El teléfono suena en su estudio. El productor de un programa radial de Córdoba le ruega que acepte salir al aire al conocerse los resultados finales del último censo nacional. "Bueno, dale", contesta sin mucho entusiasmo.

‑‑Finalmente se confirmó que Córdoba tiene más habitantes que Rosario. ¿Qué opina? -‑preguntó el periodista de radio.

-‑¡Jódanse! -‑contestó, lacónico, y las risas estallaron en el estudio de radio.

"Los rosarinos somos creativos, a falta de paisaje Rosario tiene lindas minas y buen fútbol. ¿Qué más puede pretender un intelectual?". Esa era su respuesta cada vez que le preguntaban por qué vivía en Rosario, hecho que, por otra parte, no es demasiado curioso. Un millón doscientas mil personas habían tomado la misma determinación. 

Le encantaba vivir en un barrio de zona norte con chalets californianos, con parques amplios, calles arboladas, tránsito escaso y ese aire particular que viene desde el río Paraná. "Rosario -‑explicaba a los forasteros-‑, es como una Buenos Aires pero afortunadamente más chica. Soy uno de los tantos rosarinos que anhelan, egoístamente, que no seamos millones. Nadie ha podido explicarme cuál es la ventaja de ser muchísimos, dónde radica el beneficio de ser como San Pablo, o el Distrito Federal.
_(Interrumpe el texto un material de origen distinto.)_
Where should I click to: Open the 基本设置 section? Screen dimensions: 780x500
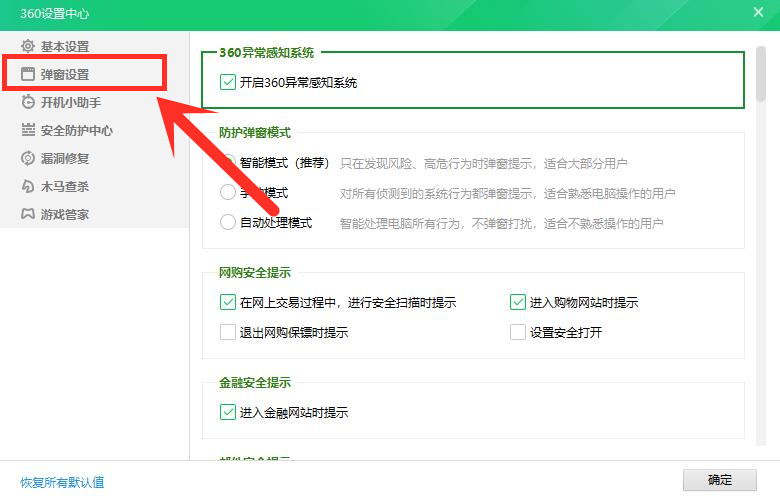point(65,46)
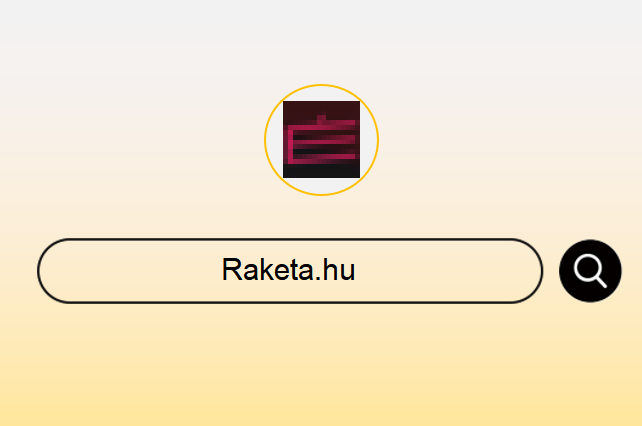Click right empty area of search box
The image size is (642, 426).
(446, 271)
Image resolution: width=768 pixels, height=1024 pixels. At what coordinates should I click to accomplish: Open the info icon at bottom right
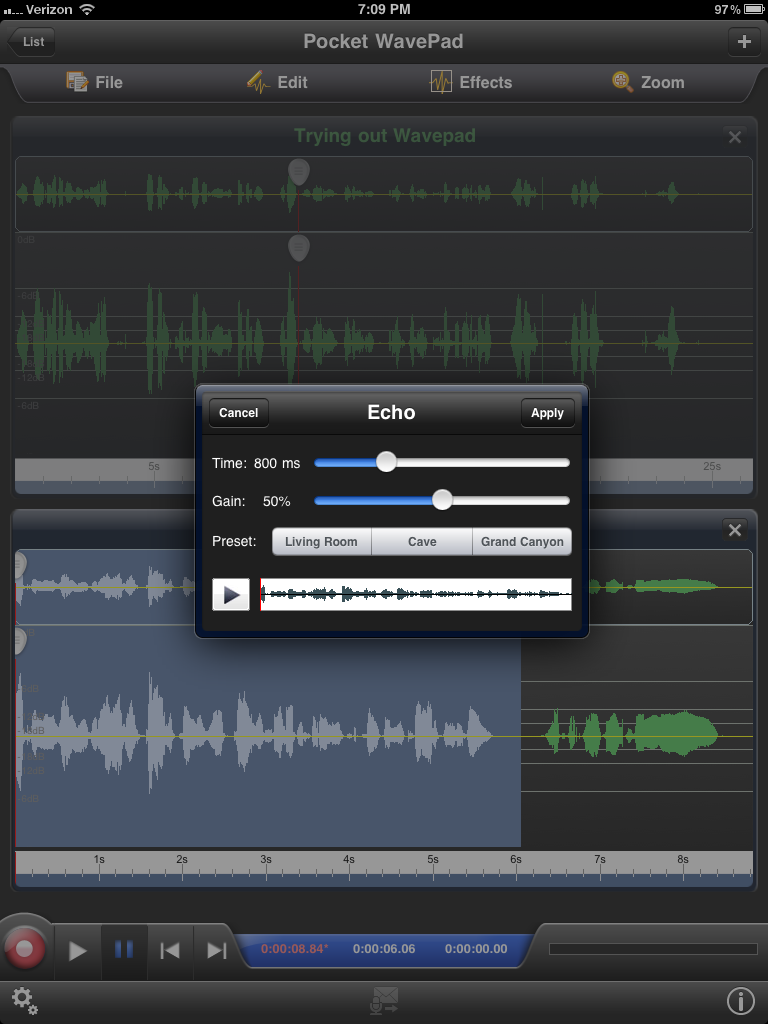coord(740,1000)
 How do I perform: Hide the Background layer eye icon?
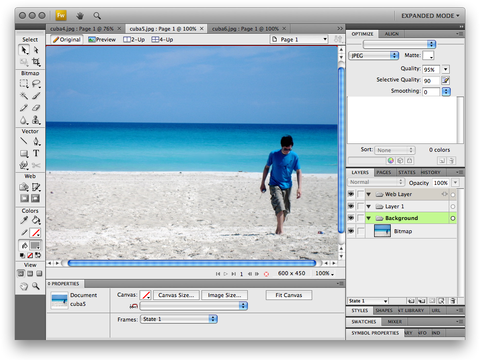pyautogui.click(x=351, y=218)
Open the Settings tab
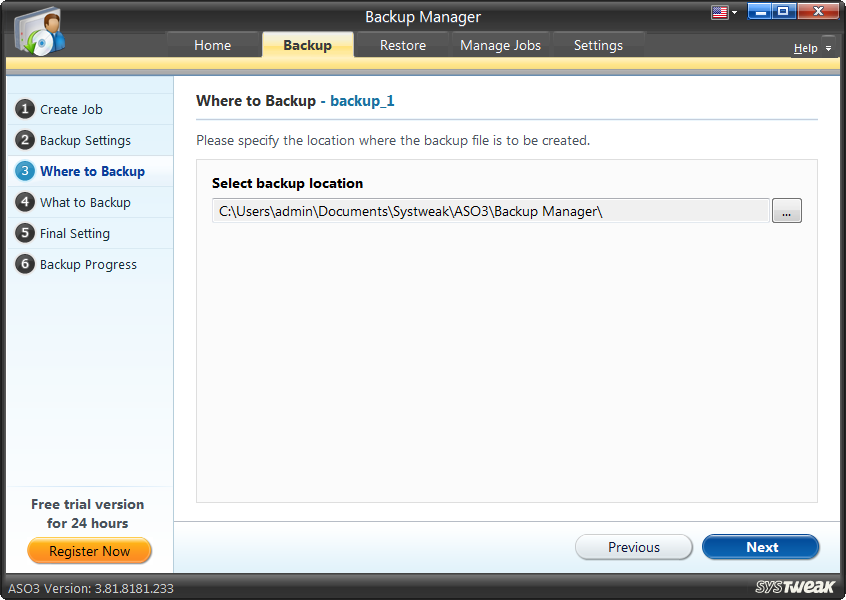The width and height of the screenshot is (846, 600). (x=599, y=45)
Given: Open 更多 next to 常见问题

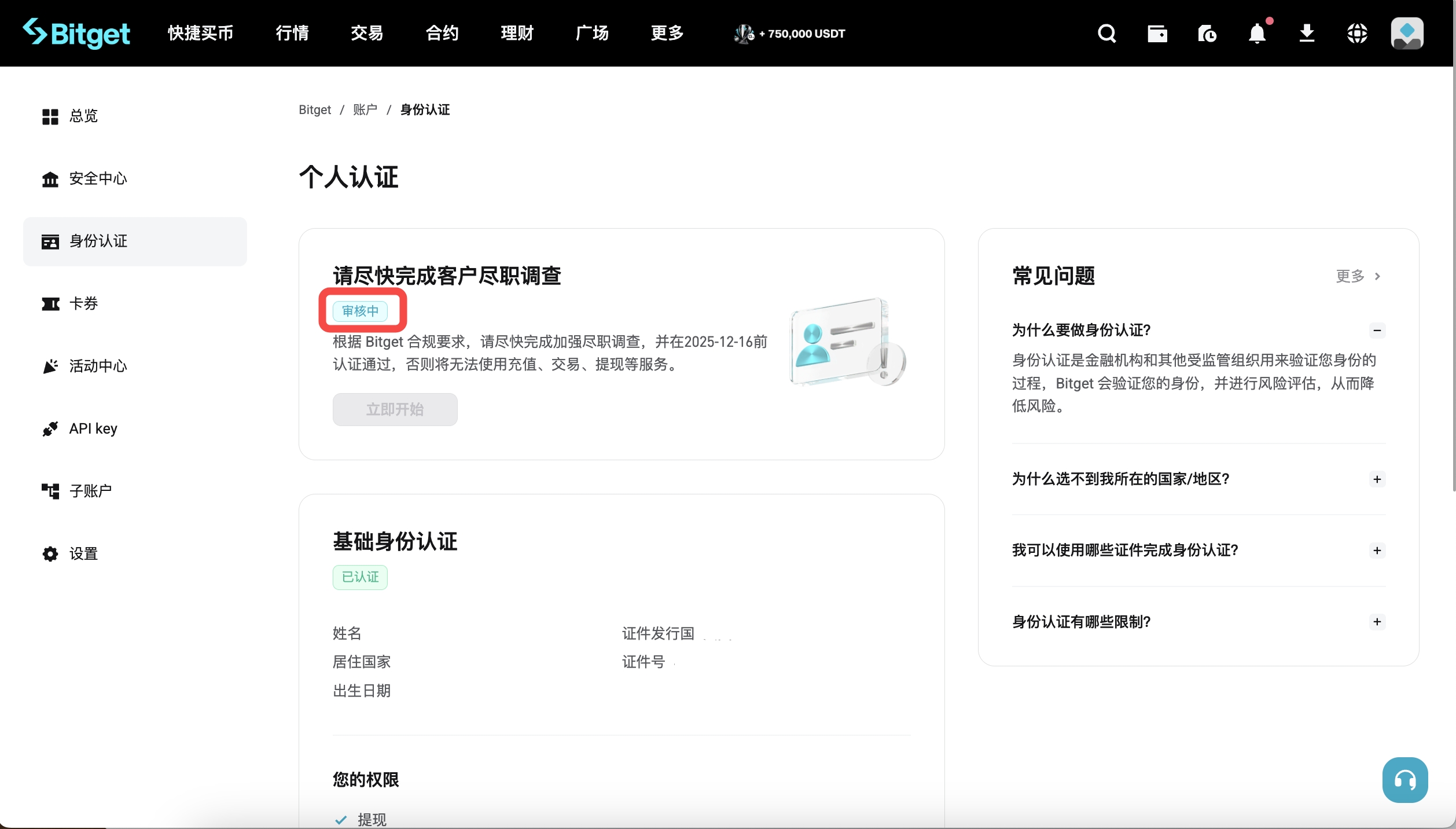Looking at the screenshot, I should [1354, 276].
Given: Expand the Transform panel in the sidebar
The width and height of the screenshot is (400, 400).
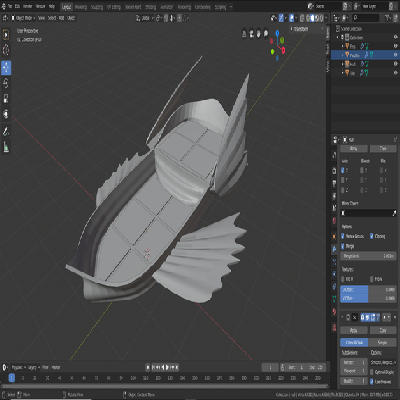Looking at the screenshot, I should tap(301, 29).
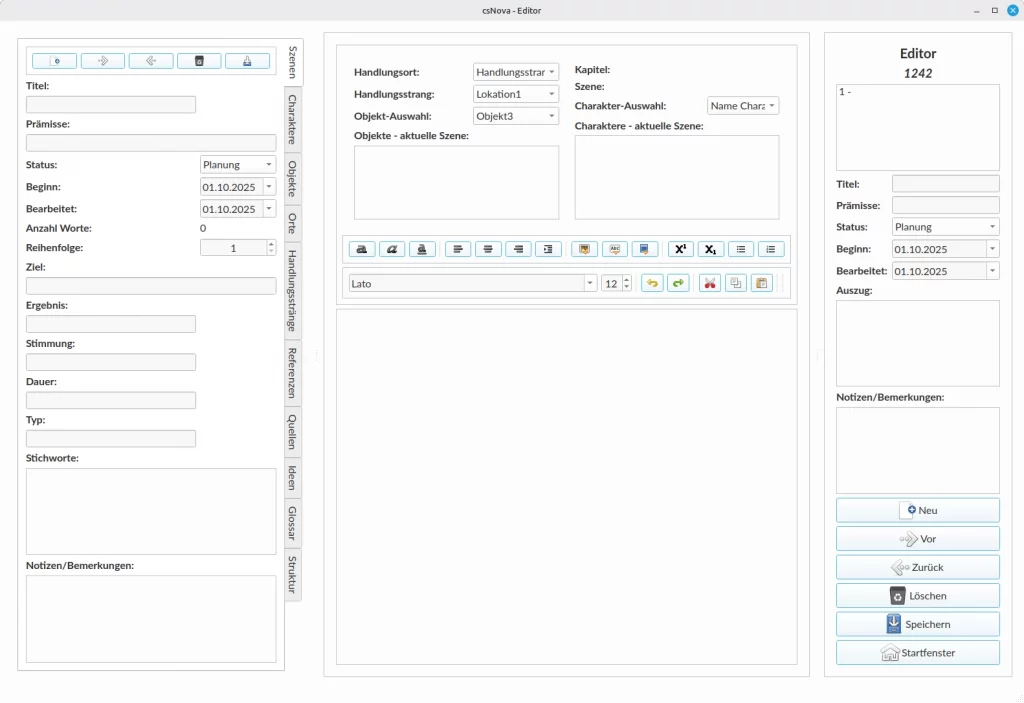Open the Startfenster via its button
Image resolution: width=1024 pixels, height=703 pixels.
[x=917, y=652]
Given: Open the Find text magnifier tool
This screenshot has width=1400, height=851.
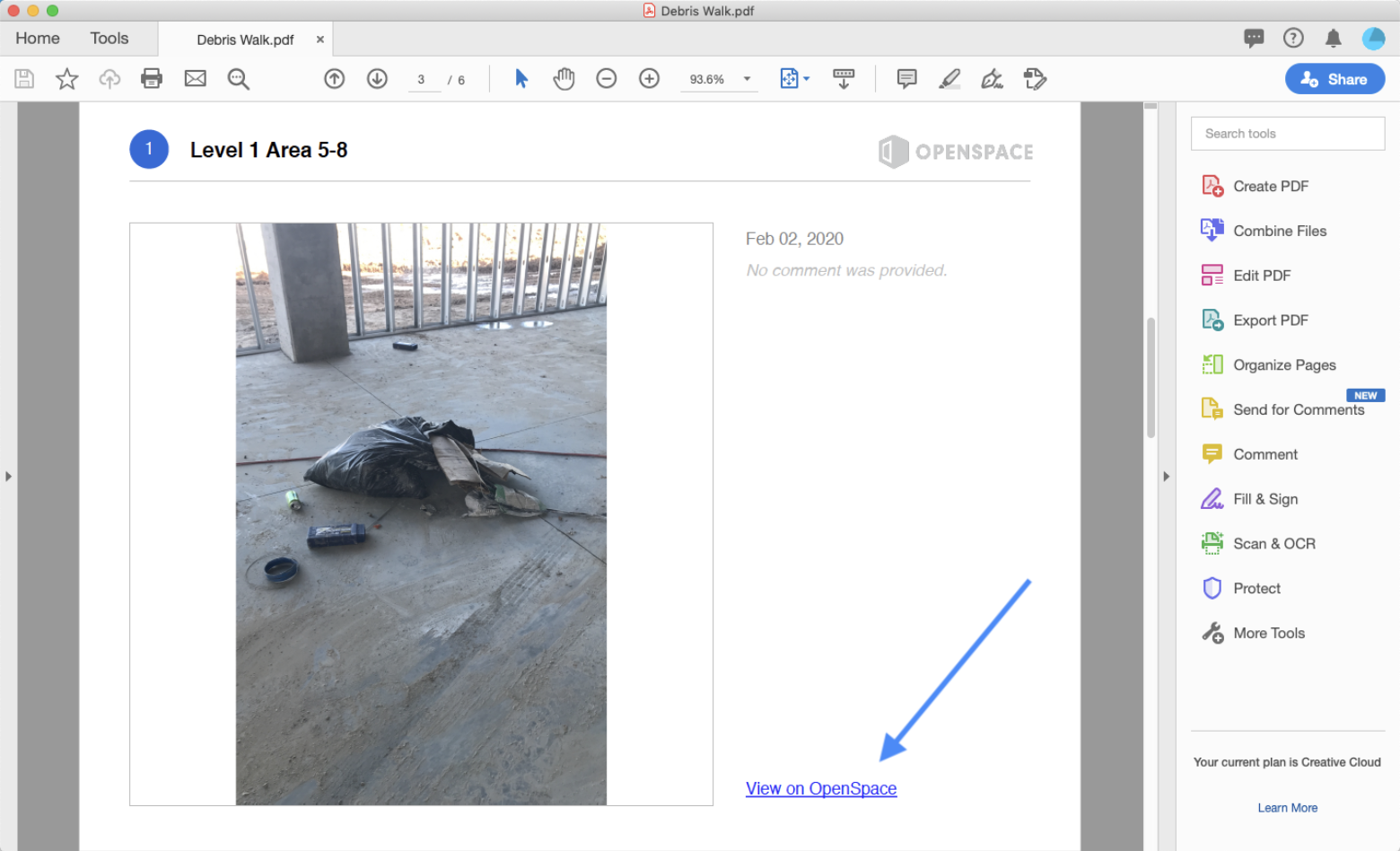Looking at the screenshot, I should click(238, 79).
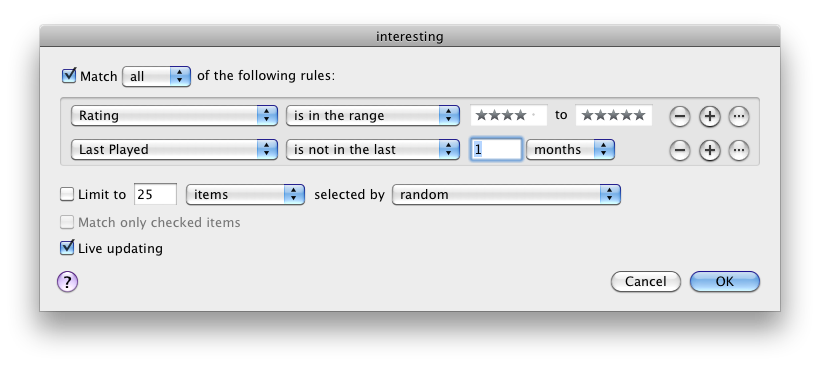The height and width of the screenshot is (366, 820).
Task: Click the Cancel button
Action: pos(646,281)
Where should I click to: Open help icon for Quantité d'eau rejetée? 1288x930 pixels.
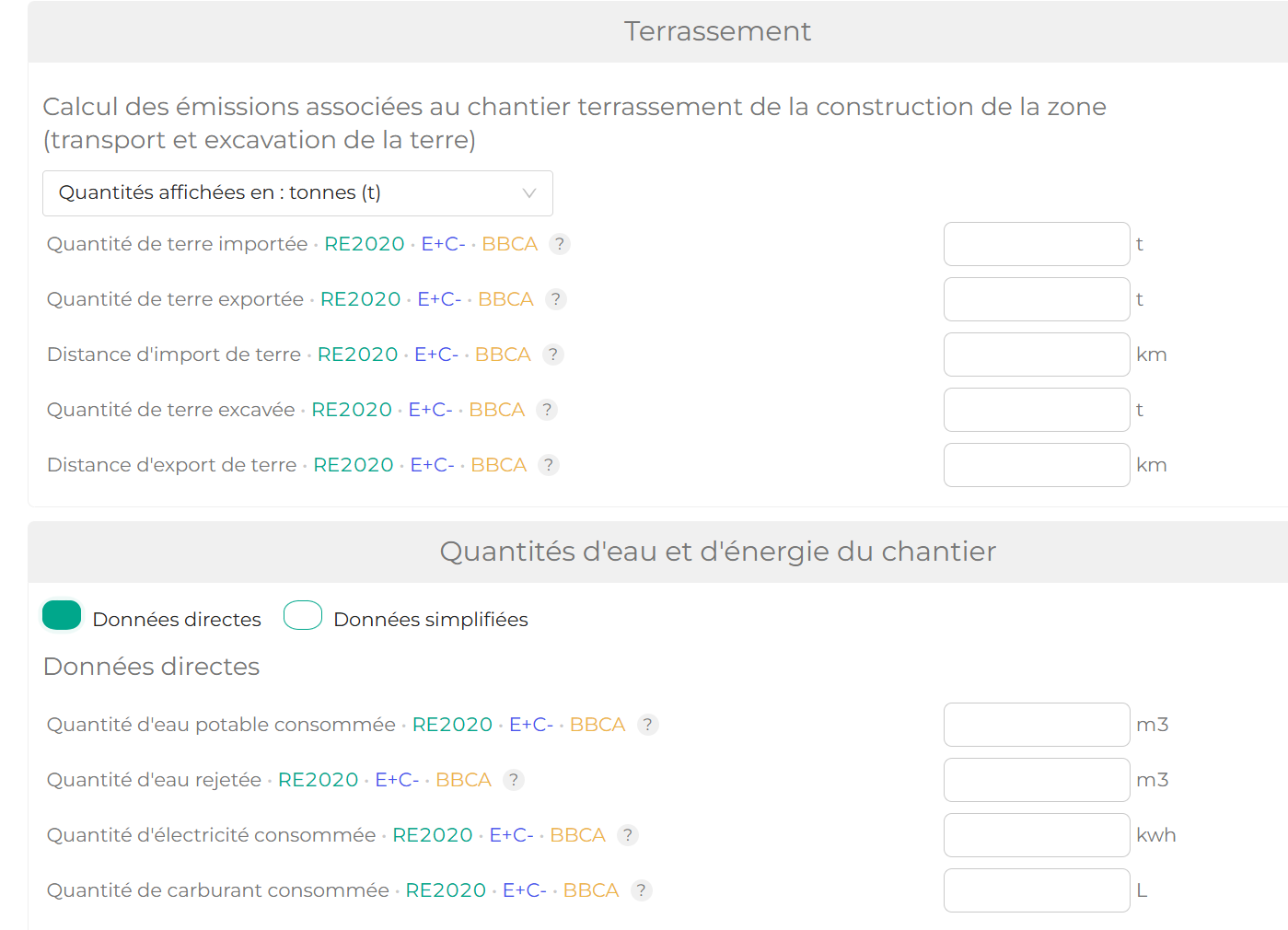pos(514,780)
A diferencia de otros artistas que emigraron de la ciudad para instalarse en Buenos Aires, la meca elegida para crecer y desarrollarse, como pasó con muchos artistas, él hizo algo infrecuente. Era una celebridad a la vuelta de la esquina. No hubo un momento en que decidió quedarse a vivir para siempre en la ciudad, por la sencilla razón de que siempre le pareció natural estar en el lugar donde estaba. Se lo permitía su tipo de trabajo: enviaba sus chistes gráficos al diario Clarín, a través de la corresponsalía ubicada en la peatonal Córdoba, luego a través del fax de su estudio y finalmente desde su computadora personal. Un humorista ‑-decía-‑ puede estar en cualquier lugar del mundo y su trabajo no cambiaría, porque el lenguaje del humor es universal.

Había también otros motivos más terrenales para quedarse acá. "Desde la época de las lavanderas ‑explicó en tono de historiador trucho rosarino‑, nuestras señoras han debido bajar hacia el río, descender hacia el Paraná por calles empinadas como Laprida o Rioja, lo que las obliga a echarse hacia atrás buscando el equilibrio, comprimiendo los glúteos, tensando los músculos del estómago y sacando pecho, para sostener, además, el canasto de ropa sobre sus cabezas. Los resultados están a la vista, mis amigos, aunque no todos al alcance de la mano".

Su amigo Caloi hizo una ajustada descripción ambiental de Rosario: "Es como un gran suburbio de sí mismo: extensísimas calles con cuadras y cuadras de casas bajas, parejas todas, y como para que ninguna de ellas se engrupa, gran proliferación de cortadas que las parten por el medio. Está poblada por descendientes de italianos que, en vez de quedarse en Italia comiéndose las heces (las heces, con h y con c), emigraron, y vinieron a comerse las eses (sin h y con s) a Rosario. Y así se vive en Rosario. Sencillamente".

El paisaje y la idiosincrasia no permiten fanfarronadas; es como si no hubiera de qué agrandarse. El Negro Fontanarrosa adhería a ese culto.